Expanding the federal Pell Grant program, reducing student-loan debt, and eliminating tuition tax breaks are necessary steps toward improving the federal financial-aid system, according to recommendations released on Tuesday by the New America Foundation.
In a report the foundation’s Education Policy Program proposes more than 30 specific, budget-neutral policy changes that would reorganize several hundreds of billions of dollars in spending to deal with what the authors say are inefficiencies in the postsecondary financial-aid system.
The report is based on the foundation’s study of the student-aid system, one of 16 commissioned by the Bill & Melinda Gates Foundation as a part of its $3.6-million Reimagining Aid Design and Delivery project. Other reports issued in recent weeks have come from the National College Access Network, the Institute for Higher Education Policy, the Committee for Economic Development, and HCM Strategists, a consulting firm.

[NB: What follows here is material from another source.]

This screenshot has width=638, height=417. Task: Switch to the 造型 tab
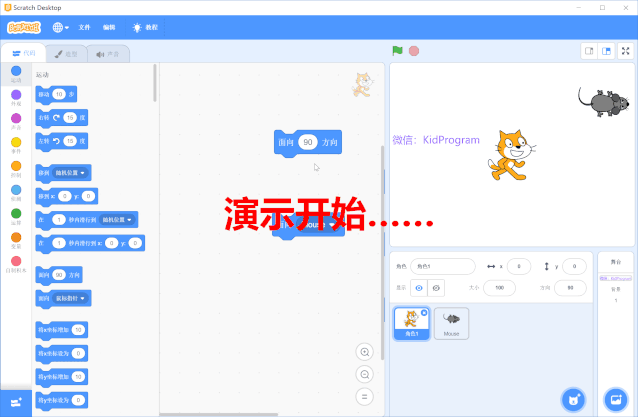point(66,54)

The foundation’s report seeks to overhaul the federal student-aid system by expanding grant opportunities as well as by consolidating parts of the federal loan programs and increasing accountability among institutions that serve low- and middle-income students.
“We wanted to work with all of the existing resources that policy makers have committed to spend ... and find ways to make those programs work better and a little more rationally,” said Jason Delisle, an author of the report.
While many of the recommendations follow common themes in financial-aid reform, some involving the Pell Grant program are unique to the report.
Much of the report centers on changes that would prevent the Pell program from falling off a “funding cliff"—needing a multibillion-dollar appropriation to maintain the maximum grant award each year at a time when Congress is facing maximum pressure to cut spending.
One goal of the report is to establish the Pell Grant program as an entitlement, making it a mandatory cost in the federal budget rather than financing it through the annual appropriations process. The result would be to largely insulate the program from yearly budgetary tumult.
Such an approach “costs absolutely nothing, and it also provides security for the Pell program,” said Amy Laitinen, another author of the report.
Holding Colleges Accountable
Other recommendations would increase the maximum Pell Grant award over the next 10 years and re-establish the year-round Pell Grant, which was eliminated in 2011 as a cost-saving measure to maintain the maximum grant amount.
The authors also propose awarding bonus incentives to four-year colleges that serve a large percentage of Pell recipients and to community colleges with strong graduation and transfer rates. President Obama proposed a similar reform last year for the Perkins Loan program that also included incentives for universities.
The report also seeks to hold universities accountable by instituting a Pell matching program at those that do not meet the financial need of their low-income students. Universities at which Pell recipients make up less than 25 percent of the student body would be required to match a portion of the Pell Grant funds if they charge students from low-income families a high net cost. Low-income students who do not receive sufficient financial aid from universities often turn to federal loans to cover the cost of attending college.
On the issue of cutting student-loan debt, the authors recommend establishing an income-based repayment program as the sole repayment option for borrowers, and a fixed formula for setting student-loan interest rates. The report also suggests eliminating Parent and Grad PLUS loans, federal programs that allow for unlimited borrowing and thus increase the possibility of default for borrowers.
The authors seek to save money in other areas, such as cutting unnecessary tax benefits. They estimate that eliminating tuition tax breaks, such as the American Opportunity Tax Credit, could save nearly $160-billion over the next 10 years—savings they say should be redistributed to the Pell program. Critics of the tax breaks say they waste money by helping well-off families whose children will go to college anyway.
Demanding a set of accountability measures that would encourage colleges to keep higher education affordable could save more than $1-billion in 10 years, the report states. One recommendation revives a proposed national student unit-record system—a way to track students throughout their academic careers as a means of gauging colleges’ performance. The proposal was rejected a decade ago over security and privacy concerns.
“For the most part, these federal dollars are coming with very few strings attached,” Ms. Laitinen said. “Institutions aren’t really on the hook for student outcomes ... and we think that has to be a central part of any financial-aid reform.”
Correction (1/29/2013, 12:08 p.m): This article originally mischaracterized Parent and Grad PLUS loans. They are federal loans, not private loans. The article has been updated to reflect this correction.